Keywords: breast neoplasms, obesity, adiposity, physical activity, diet, randomized clinical trial, epidemiology
INTRODUCTION
One-in-eight women (12.4%) in the United States will develop breast cancer in her lifetime, representing an increase compared to one-in-eleven (9.1%) in the 1970s [1]. In 2018, an estimated 266,120 incident cases of invasive breast cancer will be diagnosed, and 40,920 women will die from breast cancer [1], making breast cancer the most common female malignancy, accounting for 29% of all invasive cancers diagnosed in women, and the second most common cause of cancer-related mortality in women.

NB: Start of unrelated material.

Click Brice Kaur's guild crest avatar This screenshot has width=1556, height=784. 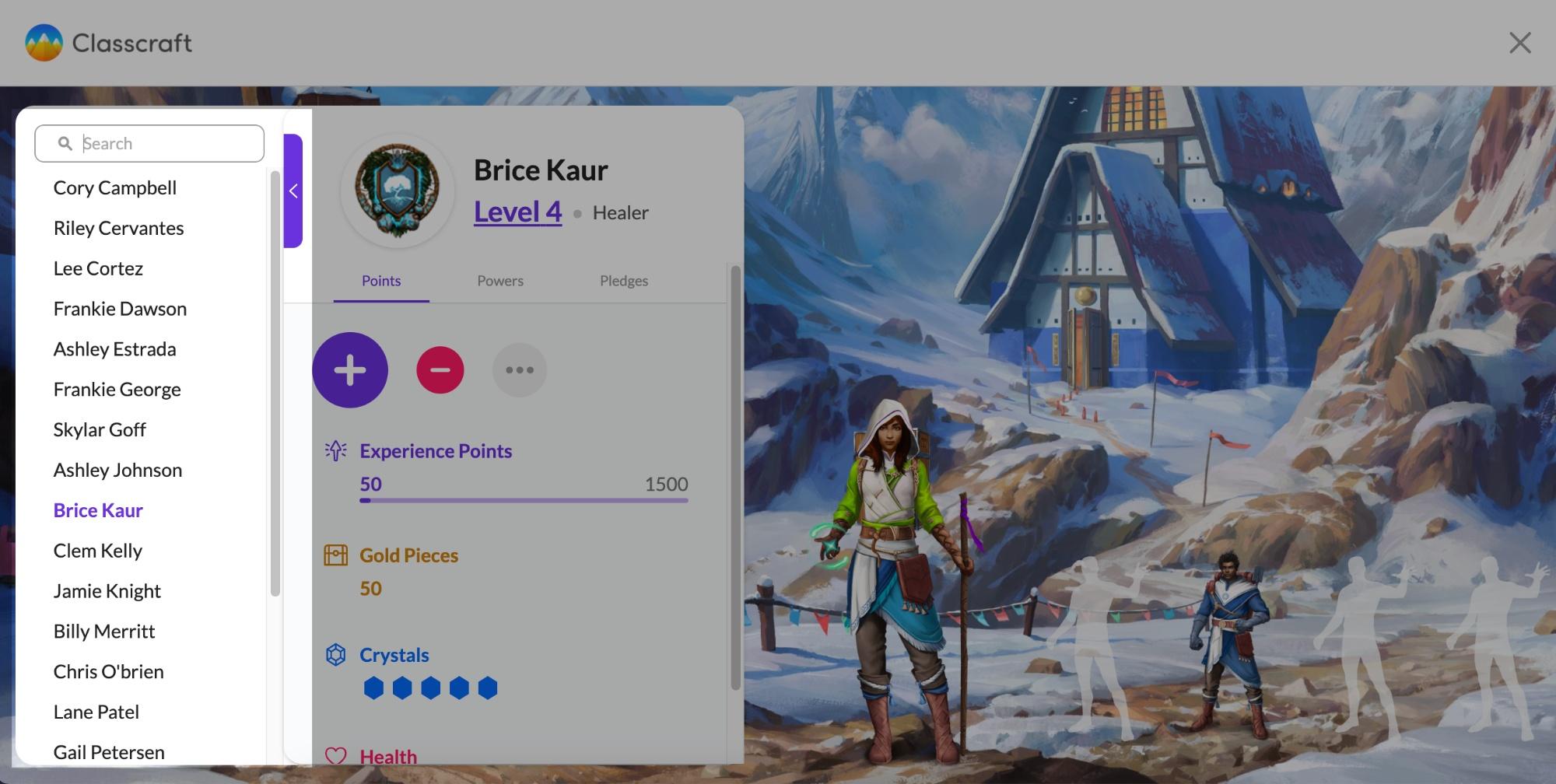398,191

Breast cancer prevention strategies to date have largely focused on the use of medications that block the activity of estradiol (selective estrogen receptor modulators [SERMS]) and therapies that prevent peripheral conversation of androgen precursors to estradiol (aromatase inhibitors [AIs]). Both categories of agents have been shown to significantly reduce the risk of hormone receptor positive breast cancer by up to 75% in randomized clinical trials. However, the uptake of these agents in clinical practice has been limited due to concerns regarding toxicities and inaccurate perceptions of breast cancer risk. Nearly 10-million women in the United States are eligible to use these agents for primary breast cancer prevention [2], yet less than 15% elect to use this type of therapy [3, 4]. In addition, there are no proven prevention strategies for hormone receptor negative breast cancers. Although these cancers account for only 15–20% of breast cancers diagnosed, they contribute disproportionally to breast cancer deaths [1].

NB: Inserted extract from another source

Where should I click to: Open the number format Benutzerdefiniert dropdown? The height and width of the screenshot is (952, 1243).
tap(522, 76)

Given the lack of uptake of chemoprevention for breast cancer—and the lack of proven strategies for the prevention of hormonally insensitive breast cancer—there is emerging interest in the oncology community to understand how modifiable risk factors related to energy balance, such as obesity, physical inactivity, and poor dietary patterns, may relate to breast cancer risk. This interest is synergized by the curiosity of patients to understand how modifiable health behaviors may influence their individual risk of developing cancer.
The prevalence of modifiable risk factors related to energy balance has reached epidemic proportions in the United States. More than one-third of adults (37.7%) have obesity [5]. Fewer than one-in-ten adults (9.7%) engages in ≥ 150 minutes/week of objectively-measured moderate- or vigorous-intensity physical activity [6]. Nearly one-in-two adults (45.6%) self-report consuming a poor diet, (e.g., minimal fruit, vegetable, whole grain, and fish consumption) [7]. All of these modifiable risk factors related to energy balance have been associated with breast cancer risk [8], and the elimination of these risk factors may prevent up to 30% of incident breast cancers [9, 10].
This report provides a review on the study of modifiable risk factors related to energy balance for breast cancer prevention, including an overview of the observational and interventional evidence linking lifestyle factors to breast cancer and an exploration of the biological mechanisms through which lifestyle factors could impact breast cancer risk. The report concludes with a look to the future of lifestyle intervention, with the goal of identifying more efficient ways to establish the ability of weight loss, increased physical activity and improved dietary quality to prevent breast cancer.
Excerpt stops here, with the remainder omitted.